The Treatments Success

 Upon termination from the hospital ward, the patient smiled. Her demeanor was much calmer and more serene than when she was admitted, which was under severe stress. Therefore, I noticed many behavioral changes in both the patient and in me during the course of her stay. For example, when the woman first entered the hospital, she was completely tense. She had trouble sleeping and did not know how to communicate her needs to the nurses without becoming upset. She also had trouble eating during the initial phase of her treatment. However, during the course of treatment, she grew to trust me and the doctors and she became more relaxed. Her memory remains severely impaired, but she seems more present and aware of her surroundings. Before her discharge, the patient was eating regularly, sleeping better, and was more outgoing and talkative. The behavioral changes she exhibited were therefore positive all around. I also perceived some behavioral changes within myself as the result of working with the patient. Because I was a little nervous at first, I was also acting tense and anxious. I did not talk to the patient very much when she was first admitted. However, immediately before discharge, we were talking frequently. During the course of our treatment, I found myself spending more time by her side and touching her hand more. Communication became easier, as I was more willing to open up to her and ask her questions. Therefore, both our behaviors became more relaxed.

The main short and long-term goals for the patient were ensuring her safety and well-being. As with more trauma victims, she needed both mental and physical safety nets. We were able to provide her with the sense of safety during the course of her stay at the hospital. She was isolated from potentially harmful influences outside the hospital and was not in any physical danger. Being attended to by nurses and doctors, her long-term safety was also being cared for, because she was offered medications and a sound course of treatment.

Because our main objective was to provide for the patient”s safety, my most effective nursing duties involved providing for the patient”s safety, comfort, and well-being. Included in our treatment plan were orders to keep the patient well-fed, as well as reducing the number of external stimuli that might agitate her. The nature of her trauma demanded that she remain in as peaceful an environment as possible and also receive nutritious meals. Her treatment outcome was positive as the result of fulfilling these obligations.

Communication improved over the course of treatment. The most effective communications techniques I used included directness and honesty. For example, if I had any doubts or concerns, I asked the patient what she needed. However, I also respected the patient”s need for silence and privacy. I also tried to listen to her as best I could even when she was not communicating effectively. While I could still use some improvements in nonverbal communication, I saw a dramatic improvement in the way I was able to decode some of the patients”s nonverbal cues and also become more adept at communicating my feelings and thoughts using appropriate and non-threatening nonverbal cues such as effective body language and facial expressions.

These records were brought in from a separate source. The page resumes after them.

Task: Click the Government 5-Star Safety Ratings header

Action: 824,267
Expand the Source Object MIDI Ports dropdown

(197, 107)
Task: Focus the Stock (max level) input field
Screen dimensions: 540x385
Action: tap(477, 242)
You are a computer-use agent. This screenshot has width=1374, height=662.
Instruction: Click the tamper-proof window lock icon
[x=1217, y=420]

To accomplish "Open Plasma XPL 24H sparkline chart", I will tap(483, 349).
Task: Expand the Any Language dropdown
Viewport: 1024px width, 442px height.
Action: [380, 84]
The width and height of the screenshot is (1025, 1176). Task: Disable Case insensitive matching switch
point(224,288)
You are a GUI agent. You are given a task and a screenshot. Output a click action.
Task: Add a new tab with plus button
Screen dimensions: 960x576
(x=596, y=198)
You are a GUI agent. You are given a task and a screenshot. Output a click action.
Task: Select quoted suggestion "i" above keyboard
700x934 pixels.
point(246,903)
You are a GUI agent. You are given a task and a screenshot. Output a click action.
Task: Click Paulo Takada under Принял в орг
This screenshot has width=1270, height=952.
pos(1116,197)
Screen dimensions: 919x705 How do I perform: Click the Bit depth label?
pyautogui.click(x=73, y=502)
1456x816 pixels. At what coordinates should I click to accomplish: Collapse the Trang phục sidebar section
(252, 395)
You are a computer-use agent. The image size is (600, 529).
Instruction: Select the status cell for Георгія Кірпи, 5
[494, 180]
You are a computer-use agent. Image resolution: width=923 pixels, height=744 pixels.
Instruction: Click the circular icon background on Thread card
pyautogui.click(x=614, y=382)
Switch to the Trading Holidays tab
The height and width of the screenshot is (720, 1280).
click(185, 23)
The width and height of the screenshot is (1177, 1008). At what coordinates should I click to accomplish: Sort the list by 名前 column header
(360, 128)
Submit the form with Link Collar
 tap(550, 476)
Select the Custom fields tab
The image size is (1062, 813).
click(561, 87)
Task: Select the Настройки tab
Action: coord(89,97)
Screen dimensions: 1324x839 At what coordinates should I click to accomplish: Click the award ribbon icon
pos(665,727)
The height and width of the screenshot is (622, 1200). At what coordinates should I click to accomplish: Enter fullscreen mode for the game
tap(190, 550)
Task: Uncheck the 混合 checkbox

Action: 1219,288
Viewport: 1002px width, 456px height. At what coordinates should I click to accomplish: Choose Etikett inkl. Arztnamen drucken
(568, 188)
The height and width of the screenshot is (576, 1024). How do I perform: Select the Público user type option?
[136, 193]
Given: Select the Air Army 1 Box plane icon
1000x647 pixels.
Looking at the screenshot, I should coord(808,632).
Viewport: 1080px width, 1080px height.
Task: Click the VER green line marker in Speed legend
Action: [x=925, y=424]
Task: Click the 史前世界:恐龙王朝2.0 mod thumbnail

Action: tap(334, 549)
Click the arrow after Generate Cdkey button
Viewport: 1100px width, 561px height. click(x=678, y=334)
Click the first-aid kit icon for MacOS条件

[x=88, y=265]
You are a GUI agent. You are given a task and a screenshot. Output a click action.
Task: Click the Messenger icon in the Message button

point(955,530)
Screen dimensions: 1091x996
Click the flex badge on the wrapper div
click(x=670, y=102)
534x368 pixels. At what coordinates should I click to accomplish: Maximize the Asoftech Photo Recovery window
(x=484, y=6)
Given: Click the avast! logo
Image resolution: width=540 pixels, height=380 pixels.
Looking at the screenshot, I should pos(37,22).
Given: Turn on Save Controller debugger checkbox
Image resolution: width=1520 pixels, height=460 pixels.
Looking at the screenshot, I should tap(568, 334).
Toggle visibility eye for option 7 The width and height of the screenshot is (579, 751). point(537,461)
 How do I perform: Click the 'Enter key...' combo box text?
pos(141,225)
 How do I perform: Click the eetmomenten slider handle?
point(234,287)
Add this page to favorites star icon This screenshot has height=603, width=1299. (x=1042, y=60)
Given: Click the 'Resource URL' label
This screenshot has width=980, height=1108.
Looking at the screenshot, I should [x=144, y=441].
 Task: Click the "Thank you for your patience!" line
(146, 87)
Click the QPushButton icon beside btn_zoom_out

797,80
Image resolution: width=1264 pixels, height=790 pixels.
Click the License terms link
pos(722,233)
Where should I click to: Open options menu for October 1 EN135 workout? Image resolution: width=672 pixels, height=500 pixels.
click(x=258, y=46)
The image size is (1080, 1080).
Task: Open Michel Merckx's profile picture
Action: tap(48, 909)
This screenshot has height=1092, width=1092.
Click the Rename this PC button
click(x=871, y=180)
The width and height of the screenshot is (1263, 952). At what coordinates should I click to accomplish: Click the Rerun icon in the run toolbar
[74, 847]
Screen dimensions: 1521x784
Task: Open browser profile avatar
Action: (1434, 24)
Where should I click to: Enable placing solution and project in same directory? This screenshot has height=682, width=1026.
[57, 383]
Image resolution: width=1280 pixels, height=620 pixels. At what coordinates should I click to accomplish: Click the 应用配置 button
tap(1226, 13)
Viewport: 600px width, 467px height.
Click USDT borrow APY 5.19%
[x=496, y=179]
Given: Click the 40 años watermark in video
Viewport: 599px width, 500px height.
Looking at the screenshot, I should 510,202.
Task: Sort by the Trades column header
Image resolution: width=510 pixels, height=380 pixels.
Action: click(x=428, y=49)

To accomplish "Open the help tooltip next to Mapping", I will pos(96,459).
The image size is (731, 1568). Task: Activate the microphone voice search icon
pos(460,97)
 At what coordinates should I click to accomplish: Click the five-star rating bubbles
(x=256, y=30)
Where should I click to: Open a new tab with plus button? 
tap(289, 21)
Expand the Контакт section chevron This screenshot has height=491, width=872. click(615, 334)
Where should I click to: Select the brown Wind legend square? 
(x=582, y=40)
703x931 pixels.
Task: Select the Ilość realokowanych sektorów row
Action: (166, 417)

During the termination phase, I was able to analyze and critically examine my performance. I don”t think I would have done much differently. By the time I terminated my position, she exhibited huge progress on physical and psychological levels. She was eating properly and smiling. Next time, I will be more confident as a result of this experience. The client expressed similar positive emotions even though her impaired mental functioning meant that she might not have been completely cognizant of the fact that I was leaving. The patient had some memory problems that meant that her conception of time was different than mine. However, she showed no signs of emotional distress.